The stack is local by design. The parser reads only usage metadata, never message content. No data leaves the machine.

What the metrics tell you

Three numbers matter.

Cache hit % is the strongest structural signal. Below 40% means the agent is paying full price for most of its context on every call -- almost always a misplaced cache breakpoint or stable and dynamic content mixed in the same prompt prefix.

Input/output ratio shows where the cost actually lives. Normal range is roughly 3:1 to 6:1. Under 2:1 means unusually long responses or near-zero context. Over 10:1 means unnecessary context: oversized system prompt, full tool schemas loaded on every call, or accumulating conversation history.

Cost per session normalized against session count separates an expensive workflow from a frequently used agent. Same cost, 50x more sessions -- that is an efficient agent.

Output tokens cost 5x more per token than input. A single agent running extended thinking at high effort on simple tasks can cost more per call than an entire unoptimized system prompt costs over a week. Measure output first.

Grafana dashboard showing per-agent token usage, cost, and 99.9% cache hit rate across the Team Daniel agent stack

The optimization process

The research agent investigated cache mechanics and defined which metrics to act on.
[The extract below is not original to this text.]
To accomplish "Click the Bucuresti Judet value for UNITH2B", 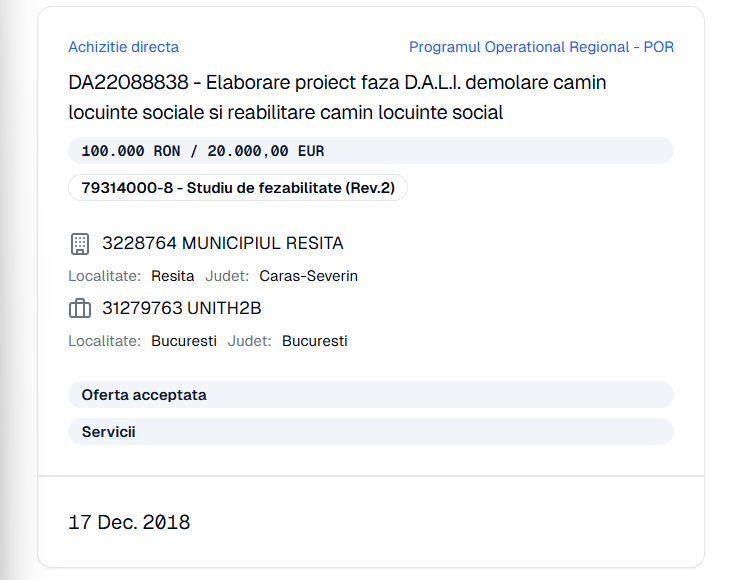I will click(315, 341).
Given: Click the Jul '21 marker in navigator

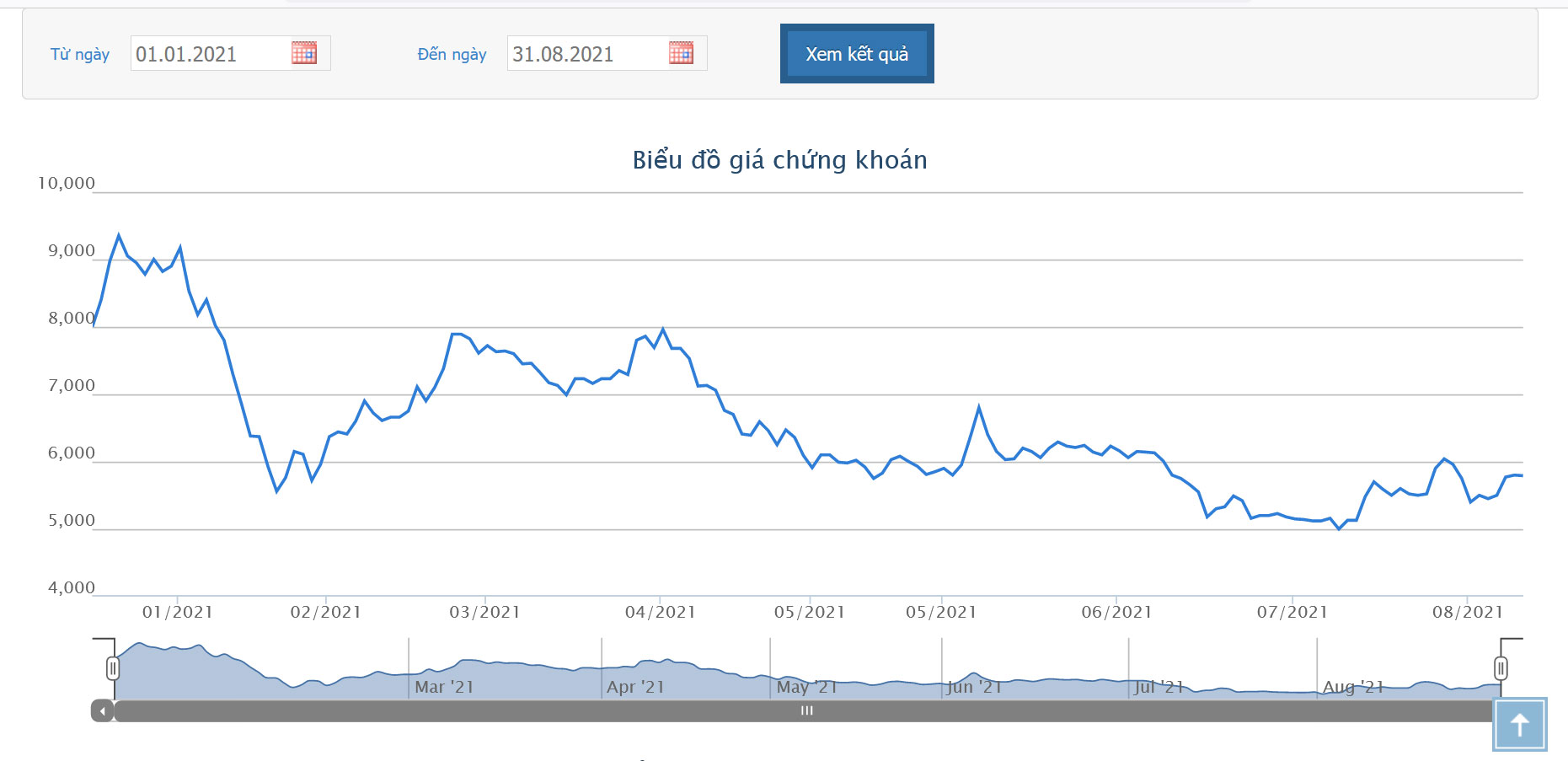Looking at the screenshot, I should [1159, 687].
The AI specialist audited all profiles, produced a baseline with line counts and redundancy notes, then drafted optimized versions. The governance agent reviewed before anything deployed.

The first round failed.

The AI specialist extracted output format templates and report structures into separate resource files, referenced by a single line in the profile. On paper this saves tokens. The governance agent rejected it: output format and communication style are governance, not storage. An agent whose output behavior lives in an external file breaks silently if that file changes or is deleted. The profile controls behavior. Resource files hold reference data the agent reads on demand. Those are different categories.

The revision kept a stricter boundary. Only identity, purpose, and method blocks were trimmed. Checklists belonging in runbooks, duplicate rule descriptions, and static reference lists were removed or externalized. Output format stayed in the profile.
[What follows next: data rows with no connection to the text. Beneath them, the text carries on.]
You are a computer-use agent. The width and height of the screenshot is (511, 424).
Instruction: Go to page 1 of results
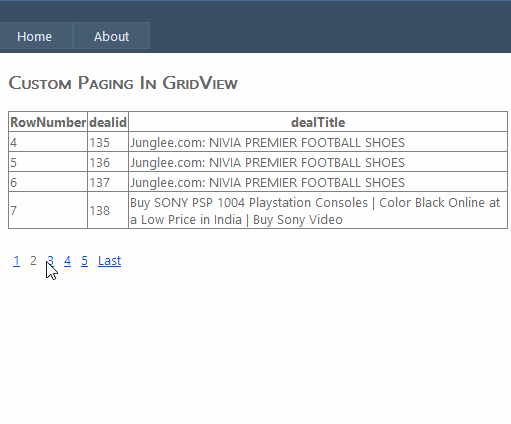tap(16, 261)
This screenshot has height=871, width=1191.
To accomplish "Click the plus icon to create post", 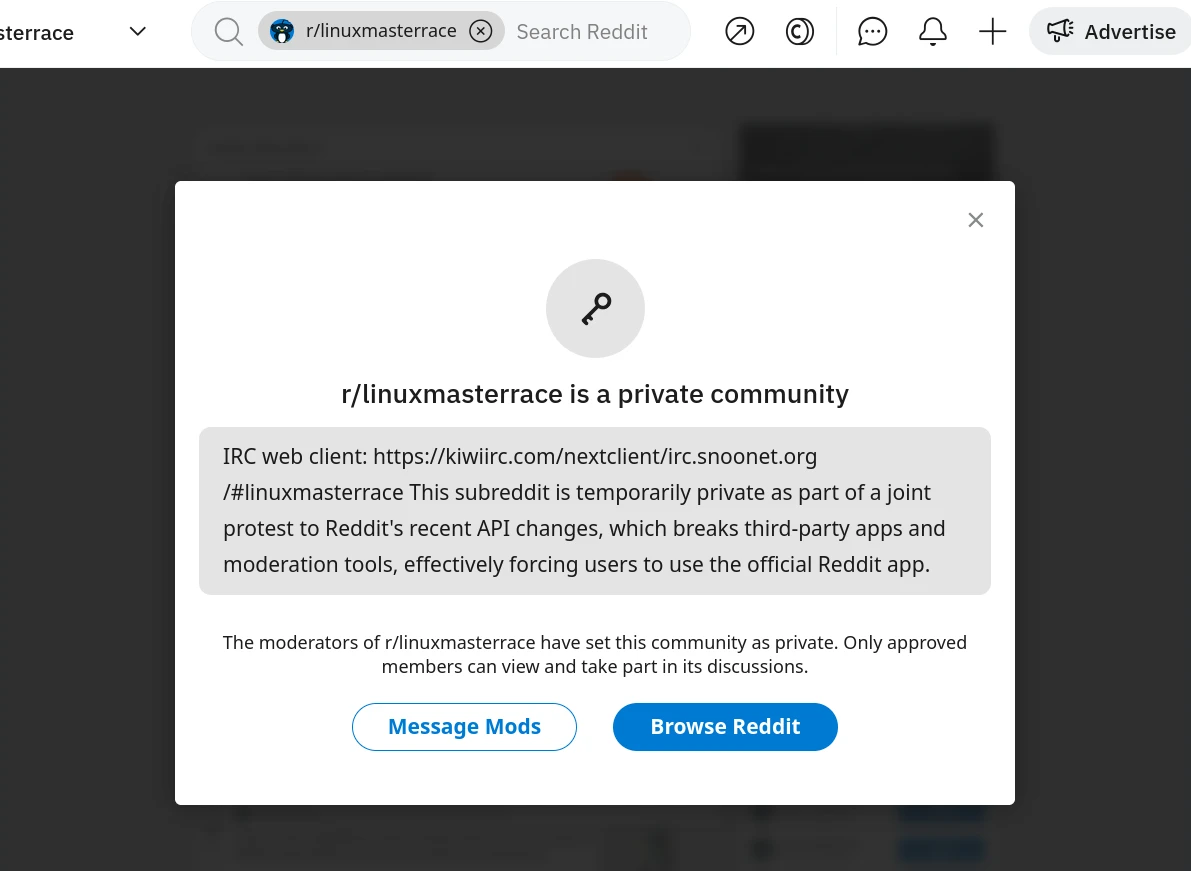I will tap(992, 32).
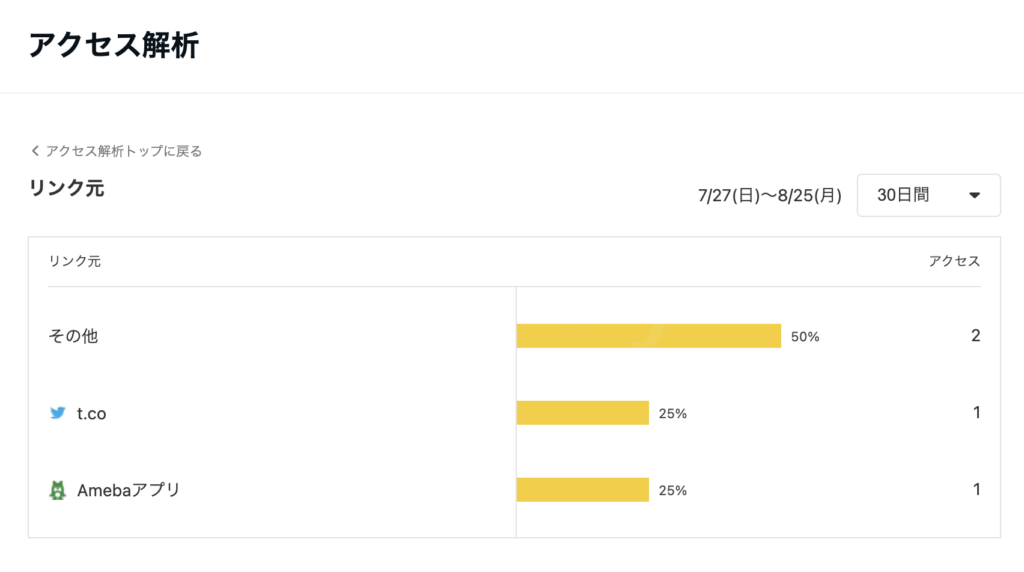Viewport: 1024px width, 572px height.
Task: Click the t.co 25% yellow bar
Action: (x=583, y=413)
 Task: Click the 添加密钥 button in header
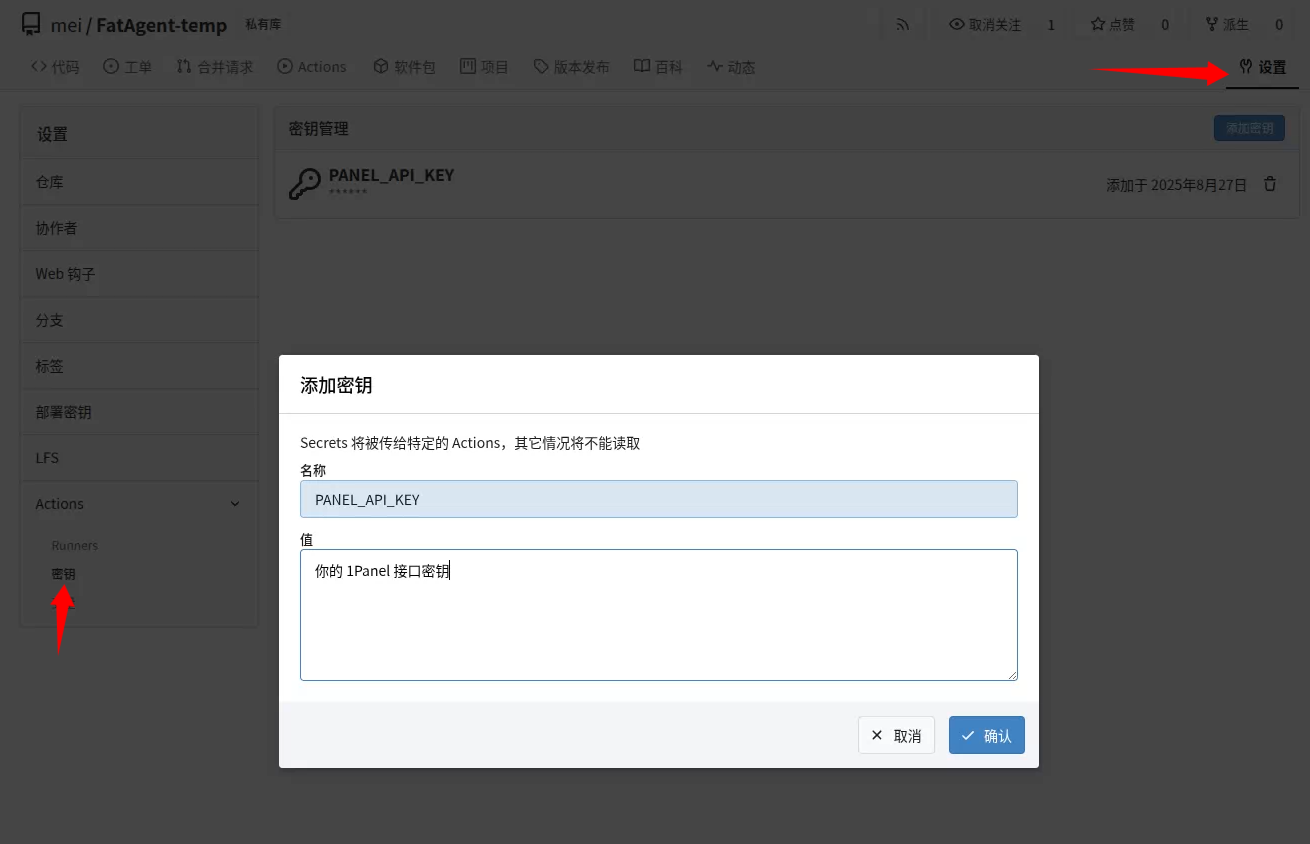pyautogui.click(x=1249, y=128)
Result: 10-48% reduction per profile. The DevOps agent was the extreme case -- three full report templates embedded in the system prompt, duplicate rule lists, a self-check section restating the success criteria. About 130 lines of runbook content that had drifted into the profile over time.

Agent	Role	Before (lines)	After (lines)	Reduction
DevOps agent	Infrastructure, containers, deploy	310	~176	~43%
Accessibility agent	WCAG audit, a11y review	164	~85	~48%
Governance agent	HR, compliance, agent review	114	77	~32%
Legal agent	Contracts, regulatory	99	~87	~12%
Frontend agent	React, UI components	95	~84	~12%
Business agent	Marketing, partnerships	102	~90	~12%
Writing agent	Documentation, copy	109	~97	~11%
AI specialist	Prompt design, model selection	103	~91	~12%

Anna (research) and Emelie (team lead) were left untouched -- lowest structural redundancy, highest governance risk from changes.
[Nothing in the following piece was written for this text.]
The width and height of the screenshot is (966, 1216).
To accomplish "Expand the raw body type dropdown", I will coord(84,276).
What telemetry still needs to verify

The optimization ran on structure, not on live measurements. We have line counts before and after. What we do not have yet is enough post-optimization sessions to confirm whether the structural changes improved cache hit rates.

That is the correct order. Telemetry verifies hypotheses, it does not generate them. You cannot read a cache hit rate and deduce which section of the system prompt is the problem -- you need the structural analysis first.

Three open gaps: cache write vs. read ratio per agent (showing whether caching amortizes across calls), input/output ratio at agent granularity (the data exists in the JSONL files, needs a derived gauge), and model escalation frequency (how often a Sonnet agent runs on Opus for a specific task -- not tracked, but it matters for cost modeling).

The stack does not know what work was done, only how many tokens were used. Correlating cost with task complexity requires task metadata the JSONL files do not contain. That is the next layer.

The telemetry project is at github.com/Labontese/claude-code-telemetry.